The easiest way to do this is by not using energy-intensive appliances such as cookers, washing machines and dishwashers.
Light bulbs and TVs use very little energy – so there’s no need to turn the lights off or abstain from watching your programme during that time.
The grid then compares your energy usage in 30-minute increments with your normal levels – and your supplier will give you around £3 for every unit (kilowatt-hour) you save.
This could total up to £100 over the five-month period which will be automatically deducted from your bill.
The grid has said that longer saving sessions of between three and four hours, which they refer to as ‘live events’, could be introduced on top if needed.
What if I don’t reduce my energy enough?
If you sign up and either can’t take part or don’t reduce your usage enough during the session, you will just get less money off your bill.
Which suppliers are taking part – and will it be rolled out wider in the future?
Octopus launched its pilot scheme on 1 November with 400,000 people taking part.
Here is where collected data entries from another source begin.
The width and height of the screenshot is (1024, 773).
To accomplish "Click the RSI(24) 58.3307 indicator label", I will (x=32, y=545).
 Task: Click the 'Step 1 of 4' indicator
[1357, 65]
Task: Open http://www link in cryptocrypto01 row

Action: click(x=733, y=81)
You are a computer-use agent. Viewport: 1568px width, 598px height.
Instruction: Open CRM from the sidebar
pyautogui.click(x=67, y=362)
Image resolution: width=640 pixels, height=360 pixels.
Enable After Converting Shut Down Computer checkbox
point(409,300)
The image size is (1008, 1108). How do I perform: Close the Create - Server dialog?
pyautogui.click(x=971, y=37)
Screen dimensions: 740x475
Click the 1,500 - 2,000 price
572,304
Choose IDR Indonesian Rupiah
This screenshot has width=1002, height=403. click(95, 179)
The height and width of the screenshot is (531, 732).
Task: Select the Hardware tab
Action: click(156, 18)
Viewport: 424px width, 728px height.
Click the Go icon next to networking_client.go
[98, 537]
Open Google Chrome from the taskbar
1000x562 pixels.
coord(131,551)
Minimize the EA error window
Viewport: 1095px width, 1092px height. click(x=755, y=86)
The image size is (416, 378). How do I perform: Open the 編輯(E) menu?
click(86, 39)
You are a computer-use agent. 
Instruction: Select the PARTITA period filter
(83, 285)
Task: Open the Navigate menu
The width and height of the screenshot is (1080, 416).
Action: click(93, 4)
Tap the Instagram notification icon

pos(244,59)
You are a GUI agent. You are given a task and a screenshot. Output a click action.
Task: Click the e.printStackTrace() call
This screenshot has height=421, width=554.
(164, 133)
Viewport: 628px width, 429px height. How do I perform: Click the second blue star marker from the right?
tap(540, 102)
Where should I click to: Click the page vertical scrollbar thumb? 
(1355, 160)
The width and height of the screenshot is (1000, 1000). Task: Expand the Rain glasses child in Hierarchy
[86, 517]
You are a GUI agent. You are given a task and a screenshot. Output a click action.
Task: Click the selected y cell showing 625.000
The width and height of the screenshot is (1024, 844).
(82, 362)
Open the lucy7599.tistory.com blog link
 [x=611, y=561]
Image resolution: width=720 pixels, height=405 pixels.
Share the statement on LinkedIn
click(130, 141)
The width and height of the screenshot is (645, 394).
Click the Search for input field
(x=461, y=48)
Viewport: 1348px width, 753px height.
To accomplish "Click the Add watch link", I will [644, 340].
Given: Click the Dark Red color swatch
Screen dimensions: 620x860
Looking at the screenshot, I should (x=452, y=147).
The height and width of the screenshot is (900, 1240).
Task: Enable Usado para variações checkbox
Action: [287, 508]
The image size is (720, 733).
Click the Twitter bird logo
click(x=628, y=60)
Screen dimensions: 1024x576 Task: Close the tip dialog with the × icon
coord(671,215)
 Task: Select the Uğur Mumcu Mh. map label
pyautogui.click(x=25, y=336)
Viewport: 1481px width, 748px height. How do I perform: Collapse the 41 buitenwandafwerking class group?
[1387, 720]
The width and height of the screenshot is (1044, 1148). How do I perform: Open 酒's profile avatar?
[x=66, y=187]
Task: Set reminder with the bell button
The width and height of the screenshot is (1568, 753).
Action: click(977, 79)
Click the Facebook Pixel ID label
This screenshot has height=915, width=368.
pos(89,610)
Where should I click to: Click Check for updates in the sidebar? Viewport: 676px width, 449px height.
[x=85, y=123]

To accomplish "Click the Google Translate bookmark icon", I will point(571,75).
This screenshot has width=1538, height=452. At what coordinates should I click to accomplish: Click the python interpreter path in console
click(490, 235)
British Gas began its DFS on 1 December with around 100,000 customers.
Eon, OVO energy, Shell and Engie are among the 26 suppliers now signed up.
If you haven’t already been contacted by your supplier, you can get in touch with them to show an interest if you’re eligible.
The ESO says similar schemes are “likely to become a major feature of the market in years to come”.
Chief executive Chris O’Shea said: “The electricity grid is facing increased pressure and smart technology plays a key role in managing peak demand – reducing consumption has the added benefit of helping consumers save on their energy bills.
“We’ll be taking learnings from this stage with the aim of using our scale to roll out to our wider customer base.”